Le Sénat adopte la loi Macron, en ajoutant des mesures de libéralisation

Le projet de loi a été adopté avec une majorité des voix des sénateurs de droite. Il doit désormais faire l'objet d'une commission mixte paritaire.

Une vue du Sénat, à Paris, le 13 novembre 2012.
Une vue du Sénat, à Paris, le 13 novembre 2012. (JOEL SAGET / AFP)

Le Sénat a adopté, mardi 12 mai, le projet de loi Macron, en le libéralisant encore plus. A l'issue de plus de 130 heures de débat, le texte a été voté par 229 sénateurs, essentiellement de droite (UMP et UDI-UC). Seulement 44 ont voté contre, surtout communistes et écologistes. Les socialistes et une grande partie du groupe RDSE, à majorité PRG, se sont abstenus.

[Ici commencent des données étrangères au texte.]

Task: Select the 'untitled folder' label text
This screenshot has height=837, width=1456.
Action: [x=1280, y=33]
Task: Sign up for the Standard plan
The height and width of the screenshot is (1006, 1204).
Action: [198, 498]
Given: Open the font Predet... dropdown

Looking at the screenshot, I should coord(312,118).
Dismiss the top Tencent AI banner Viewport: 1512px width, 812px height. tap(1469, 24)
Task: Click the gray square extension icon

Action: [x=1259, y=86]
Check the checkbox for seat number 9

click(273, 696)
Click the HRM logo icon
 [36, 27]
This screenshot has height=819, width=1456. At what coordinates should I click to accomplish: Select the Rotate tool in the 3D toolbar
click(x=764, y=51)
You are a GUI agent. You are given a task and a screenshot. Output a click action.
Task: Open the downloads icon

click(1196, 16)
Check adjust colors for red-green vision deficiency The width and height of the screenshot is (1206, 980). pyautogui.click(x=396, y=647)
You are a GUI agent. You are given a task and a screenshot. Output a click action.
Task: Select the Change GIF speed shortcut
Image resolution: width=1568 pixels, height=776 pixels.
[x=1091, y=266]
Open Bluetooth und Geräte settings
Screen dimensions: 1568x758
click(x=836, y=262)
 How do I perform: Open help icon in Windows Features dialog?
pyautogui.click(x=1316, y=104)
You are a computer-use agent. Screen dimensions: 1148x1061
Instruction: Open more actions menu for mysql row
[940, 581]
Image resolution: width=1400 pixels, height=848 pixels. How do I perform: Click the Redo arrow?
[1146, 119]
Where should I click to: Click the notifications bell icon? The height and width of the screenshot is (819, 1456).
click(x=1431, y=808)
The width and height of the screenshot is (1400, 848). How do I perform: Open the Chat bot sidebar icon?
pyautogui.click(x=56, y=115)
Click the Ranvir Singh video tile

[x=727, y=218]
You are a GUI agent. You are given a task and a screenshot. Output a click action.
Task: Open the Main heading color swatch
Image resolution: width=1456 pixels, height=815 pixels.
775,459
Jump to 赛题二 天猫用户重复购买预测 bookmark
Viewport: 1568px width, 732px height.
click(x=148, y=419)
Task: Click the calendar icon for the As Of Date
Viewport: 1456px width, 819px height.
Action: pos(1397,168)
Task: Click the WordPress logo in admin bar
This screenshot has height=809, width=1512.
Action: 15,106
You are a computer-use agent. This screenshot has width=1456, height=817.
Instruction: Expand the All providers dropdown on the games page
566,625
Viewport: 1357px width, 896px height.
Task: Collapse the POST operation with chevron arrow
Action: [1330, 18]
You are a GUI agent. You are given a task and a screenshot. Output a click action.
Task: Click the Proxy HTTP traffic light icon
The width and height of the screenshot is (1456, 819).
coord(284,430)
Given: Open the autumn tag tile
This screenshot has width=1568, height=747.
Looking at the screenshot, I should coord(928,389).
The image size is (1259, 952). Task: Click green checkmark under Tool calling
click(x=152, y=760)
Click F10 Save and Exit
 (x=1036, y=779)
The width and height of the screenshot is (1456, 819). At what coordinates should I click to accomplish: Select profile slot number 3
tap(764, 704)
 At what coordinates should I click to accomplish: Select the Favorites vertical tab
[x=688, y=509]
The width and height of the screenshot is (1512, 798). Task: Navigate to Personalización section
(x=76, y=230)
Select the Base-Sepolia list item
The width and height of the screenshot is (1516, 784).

"Nous avons musclé le texte"

"Ce que nous avions dit, nous l'avons fait", a déclaré le chef des sénateurs UMP Bruno Retailleau. "Nous avons musclé le texte tout en lui donnant de la souplesse, en particulier en ce qui concerne le droit du travail, et de la simplification." Le projet doit à présent faire l'objet d'une commission mixte paritaire (7 sénateurs, 7 députés) chargée de trouver une version commune aux deux chambres. Elle doit se réunir le 3 juin.

En cas d'échec de cette commission, c'est l'Assemblée nationale, dont la version n'avait été votée qu'après l'utilisation de l'article 49-3 par le gouvernement, qui aura le dernier mot. Le gouvernement avait demandé la procédure accélérée sur ce projet de loi, c'est-à-dire une lecture par chambre.